Selected excerpt:
With regards towards the future, I would like to experiment a bit more. I have been working on a bit of new material since the release of Machinations, and I am trying to incorporate more programmed drum sequences, and more lively basslines. Also, working within a DAW like Reason, almost everything is MIDI based, so the prospect of toying with raw audio, modifying and slicing it up, is another thing that interests me greatly.

Igloo :: What are some of the challenges (if any) of producing and releasing your music in this era of digital versus physical media models?

AA :: In this new digital age, becoming a musician is the easiest it’s ever been. Programs like Reason are just a click and a download away, and learning how to use them is easy, providing you have the patience to sift through the thousands of free tutorials on various forums and YouTube. It’s really incredible, because it means that more and more people are finding their creative voices; ordinary people who don’t have access to professional studios, or don’t know the first thing about live recording. I’m very thankful for that, because it’s how I got my start.

I think that most artists, regardless of their medium, draw upon the environment around them for their inspiration, and my own experience is no different. In a world like today’s, where everything is connected and all aspects of art and culture are available instantly, it’s actually become very difficult to not be inspired by something on a day to day basis.

The other side of course, is that the independent digital music market is now over saturated with artists; due to the ease of setting up a page on Bandcamp or Soundcloud the most difficult part is no longer making your music available, it’s making sure that the listeners who will appreciate it the most can find it amidst the ever growing ocean of independently released albums. With the continued evolution of the internet as a promotional and distribution tool, a physical release has gone from being a necessity to an option, and there are a wide selection of websites to choose from that offer short run CD manufacturing geared towards independent artists, who have much smaller budgets than a typical record label.

There will always be a portion of the market that prefers physical media, whether it be CDs or LPs. Some people, myself included, enjoy that tangible aspect of opening a new record, putting it on and listening to it while going through the liner notes and photos. However, it is still important to acknowledge that most people who stumble across a new band or artist for the first time will be doing so on the internet, and in this age of instant gratification their first action will most likely be to go to Google or iTunes, not drive to the nearest record store.

Data extract:
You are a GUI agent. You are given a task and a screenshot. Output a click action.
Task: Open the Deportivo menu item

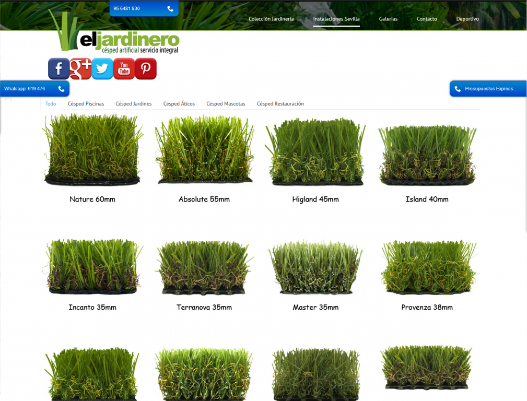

Given exercise 1: Return the section of the interview excerpt word for word, beginning at "With regards towards" and stopping after "interests me greatly.".
Given exercise 2: Summarize the interview excerpt in two sentences.
Given exercise 3:
Answer these questions from the interview excerpt:
(a) Which DAW does the interviewee name?
(b) Which two sites are mentioned as easy places to set up a page?
(c) According to the interviewee, where will most people first go after stumbling across a new artist?

Final answer 1:
With regards towards the future, I would like to experiment a bit more. I have been working on a bit of new material since the release of Machinations, and I am trying to incorporate more programmed drum sequences, and more lively basslines. Also, working within a DAW like Reason, almost everything is MIDI based, so the prospect of toying with raw audio, modifying and slicing it up, is another thing that interests me greatly.

Final answer 2: The interviewee plans to experiment more, adding programmed drum sequences and livelier basslines and exploring raw audio beyond the MIDI-based work in Reason. Digital tools have made becoming a musician easier than ever, but the independent market is now oversaturated, so the hardest part is helping the right listeners find the music; physical releases have become optional, and although some people still prefer CDs or LPs, most listeners first discover new artists online.

Final answer 3:
(a) Reason.
(b) Bandcamp and Soundcloud.
(c) Google or iTunes.